Olhámos em volta e não havia vivalma. Nas ruas desertas, cães sem dono, rabo murcho entre as patas, deambulavam uns atrás dos outros em vagar e tristeza como acontece a todos os seres sem caminho definido. Éramos nós duas, os cães e o vento que encanava a assobiar, as copas das árvores numa espécie de viuvez lamentosa, ai que desgosto. Eu transida com o  sofrimento delas em choro convulso que dobrava ramos e folhas só para um lado. E a insolência vociferante do vento  a sacudi-las. Ouvi os troncos aos gritos de aguentem-se, tem de passar, vai passar como aconteceu de outras vezes. E as folhas a derrubar, algumas em estertor de velocidade destrutiva, o corpo a escalavrar,  embatendo de chapa nos refegos de parede, ombreira de porta, quina de janela; ou sugadas por um esgoto, um buraco a céu aberto, um rego de água que até podia ser do mar, mas as afogava na mesma. E enquanto eu assistia este filme, minha mãe em solilóquio, é dia de Natal, quem é que anda nas ruas com este gelo? Só quem precisa. Como a gente. E depois de uma hesitação, anda, lá à frente há um toldo, deve ser um café ou uma taberna.
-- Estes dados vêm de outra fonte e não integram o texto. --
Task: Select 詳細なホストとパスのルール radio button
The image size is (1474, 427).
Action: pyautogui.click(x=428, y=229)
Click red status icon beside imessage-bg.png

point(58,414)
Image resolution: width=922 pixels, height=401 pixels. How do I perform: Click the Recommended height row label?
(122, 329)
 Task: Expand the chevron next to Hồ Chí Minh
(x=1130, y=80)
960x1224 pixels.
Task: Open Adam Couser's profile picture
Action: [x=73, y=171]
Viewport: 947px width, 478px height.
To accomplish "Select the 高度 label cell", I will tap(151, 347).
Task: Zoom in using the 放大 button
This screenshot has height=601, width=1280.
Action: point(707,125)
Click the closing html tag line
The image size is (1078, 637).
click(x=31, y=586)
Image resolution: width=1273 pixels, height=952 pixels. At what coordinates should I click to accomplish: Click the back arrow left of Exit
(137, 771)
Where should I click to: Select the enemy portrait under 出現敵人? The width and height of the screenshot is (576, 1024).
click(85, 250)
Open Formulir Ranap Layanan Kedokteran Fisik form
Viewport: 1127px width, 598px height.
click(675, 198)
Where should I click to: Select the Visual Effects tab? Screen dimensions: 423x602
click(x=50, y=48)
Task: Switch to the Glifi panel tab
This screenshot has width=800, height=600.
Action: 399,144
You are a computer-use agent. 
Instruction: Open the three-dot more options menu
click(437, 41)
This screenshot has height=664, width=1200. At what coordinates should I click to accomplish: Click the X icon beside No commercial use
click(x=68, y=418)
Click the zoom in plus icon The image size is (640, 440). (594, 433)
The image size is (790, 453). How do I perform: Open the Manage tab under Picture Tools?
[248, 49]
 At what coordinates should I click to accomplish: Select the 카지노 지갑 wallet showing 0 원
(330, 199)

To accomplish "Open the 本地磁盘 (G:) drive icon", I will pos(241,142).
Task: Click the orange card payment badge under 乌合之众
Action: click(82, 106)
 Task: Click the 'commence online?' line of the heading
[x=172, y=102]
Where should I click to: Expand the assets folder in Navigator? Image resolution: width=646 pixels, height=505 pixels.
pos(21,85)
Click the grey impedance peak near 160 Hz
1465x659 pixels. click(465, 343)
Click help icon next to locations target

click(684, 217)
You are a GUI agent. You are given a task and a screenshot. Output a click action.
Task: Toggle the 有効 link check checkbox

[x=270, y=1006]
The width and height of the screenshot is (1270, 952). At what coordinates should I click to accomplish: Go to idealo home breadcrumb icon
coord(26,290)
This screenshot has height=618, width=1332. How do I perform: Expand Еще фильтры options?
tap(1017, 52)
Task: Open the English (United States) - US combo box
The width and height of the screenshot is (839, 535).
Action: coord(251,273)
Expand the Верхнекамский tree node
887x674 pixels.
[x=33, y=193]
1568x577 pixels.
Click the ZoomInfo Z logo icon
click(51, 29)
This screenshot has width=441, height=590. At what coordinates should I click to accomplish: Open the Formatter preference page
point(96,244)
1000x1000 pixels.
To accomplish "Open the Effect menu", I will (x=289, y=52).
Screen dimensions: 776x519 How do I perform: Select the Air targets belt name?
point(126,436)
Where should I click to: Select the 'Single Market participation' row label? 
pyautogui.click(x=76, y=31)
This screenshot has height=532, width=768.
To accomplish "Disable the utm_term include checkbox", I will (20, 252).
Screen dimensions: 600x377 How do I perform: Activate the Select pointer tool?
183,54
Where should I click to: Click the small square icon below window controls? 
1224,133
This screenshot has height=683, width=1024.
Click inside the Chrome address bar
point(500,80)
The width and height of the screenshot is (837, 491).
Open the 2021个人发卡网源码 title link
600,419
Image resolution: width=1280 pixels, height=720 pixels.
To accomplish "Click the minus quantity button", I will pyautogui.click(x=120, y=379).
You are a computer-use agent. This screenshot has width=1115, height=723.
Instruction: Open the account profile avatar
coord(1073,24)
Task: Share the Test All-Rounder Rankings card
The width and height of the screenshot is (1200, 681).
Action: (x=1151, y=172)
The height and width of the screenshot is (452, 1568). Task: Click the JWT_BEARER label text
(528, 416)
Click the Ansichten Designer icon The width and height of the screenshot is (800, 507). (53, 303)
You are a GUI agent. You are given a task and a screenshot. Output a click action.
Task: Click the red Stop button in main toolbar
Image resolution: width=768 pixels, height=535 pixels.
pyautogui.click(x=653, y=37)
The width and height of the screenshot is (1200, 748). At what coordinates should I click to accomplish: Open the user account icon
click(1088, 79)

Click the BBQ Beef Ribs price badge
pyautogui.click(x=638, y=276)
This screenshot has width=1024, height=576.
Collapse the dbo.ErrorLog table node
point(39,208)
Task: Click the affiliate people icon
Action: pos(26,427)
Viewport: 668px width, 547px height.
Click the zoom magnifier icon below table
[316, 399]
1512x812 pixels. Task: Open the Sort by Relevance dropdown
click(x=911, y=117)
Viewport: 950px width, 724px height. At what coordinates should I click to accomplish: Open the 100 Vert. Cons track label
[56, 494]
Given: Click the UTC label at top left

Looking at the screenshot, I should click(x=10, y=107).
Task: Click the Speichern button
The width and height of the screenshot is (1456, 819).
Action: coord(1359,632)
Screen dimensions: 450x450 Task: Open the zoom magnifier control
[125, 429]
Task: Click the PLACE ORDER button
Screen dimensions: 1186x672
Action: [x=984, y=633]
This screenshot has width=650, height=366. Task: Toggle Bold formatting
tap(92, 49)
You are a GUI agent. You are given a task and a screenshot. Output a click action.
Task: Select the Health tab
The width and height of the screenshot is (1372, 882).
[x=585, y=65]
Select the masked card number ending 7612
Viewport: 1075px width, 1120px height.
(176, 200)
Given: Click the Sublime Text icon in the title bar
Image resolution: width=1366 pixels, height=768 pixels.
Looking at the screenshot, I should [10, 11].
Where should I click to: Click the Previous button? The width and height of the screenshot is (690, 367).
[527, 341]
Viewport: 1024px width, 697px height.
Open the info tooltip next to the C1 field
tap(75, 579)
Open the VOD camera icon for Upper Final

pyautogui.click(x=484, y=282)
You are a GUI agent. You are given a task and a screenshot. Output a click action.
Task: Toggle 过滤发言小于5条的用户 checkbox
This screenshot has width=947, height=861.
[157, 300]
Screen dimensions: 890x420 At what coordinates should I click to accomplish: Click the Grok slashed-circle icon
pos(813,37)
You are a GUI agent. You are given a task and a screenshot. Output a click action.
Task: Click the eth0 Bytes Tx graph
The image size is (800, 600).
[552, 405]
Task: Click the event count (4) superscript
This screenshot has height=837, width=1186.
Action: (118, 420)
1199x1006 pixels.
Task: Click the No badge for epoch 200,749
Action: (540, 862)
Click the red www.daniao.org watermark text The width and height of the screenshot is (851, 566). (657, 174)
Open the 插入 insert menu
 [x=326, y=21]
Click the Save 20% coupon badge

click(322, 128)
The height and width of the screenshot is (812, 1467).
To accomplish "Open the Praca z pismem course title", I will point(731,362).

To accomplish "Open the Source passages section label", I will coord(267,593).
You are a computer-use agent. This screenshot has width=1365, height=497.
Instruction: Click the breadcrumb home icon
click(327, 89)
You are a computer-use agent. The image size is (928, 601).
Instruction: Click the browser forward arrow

Se estiver aberto, perguntamos para que lado é a prisão.

Olhei a correnteza de casas e, já na segunda metade da rua, mais revolto que as camisas que ela sacudia antes de estender, o toldo torcia-se como criança sob vergasta. Observei-a com orgulho. Minha mãe era tímida, de parca e sábia conversa e tenacidade inquebrável. Num acordo sem palavras desatámos as mãos, ela pegou os sacos e segui-a a acertar o passo pelo seu, pesado do carrego. O vento empurrava-nos e, assim ajudadas, o abalo da friagem pouco nos tolheu. O meu lado infantil entrou resoluto ao barulho e desfazia-se em riso e diversão, eu quase levada ao colo pela ventania, cabelo  a cegar-me e fazer tropeço nos calcanhares de minha mãe que avisava, com essa palermice toda, ainda me descalças e cais. Nesse momento, pensei no Luís e em Lídia e como seria bom estarmos ali os três, conversarmos a viagem inteira e talvez virarmo-nos para o vento e andar de recuas a ensinar o caminho ao diabo. À medida que nos aproximávamos, enrijava o ruído do toldo a sacudir-se de vento. Avancei numa corrida e depois de uma espreitadela gritei a minha mãe, está aberto. E deixei-me ficar de cara ao vento, o cabelo a voar por junto para a nuca, roupas desfraldadas. Sem alterar a passada, ela veio chegando, ralada de rins e mãos. Pousou os sacos e pôs-me a guardá-los. Depois, levantou a pesada rede de pesca que resguardava a porta de insectos e coscuvilhice avulsa, e entrou. Contrariada nos meus intentos, amuei junto à bagagem.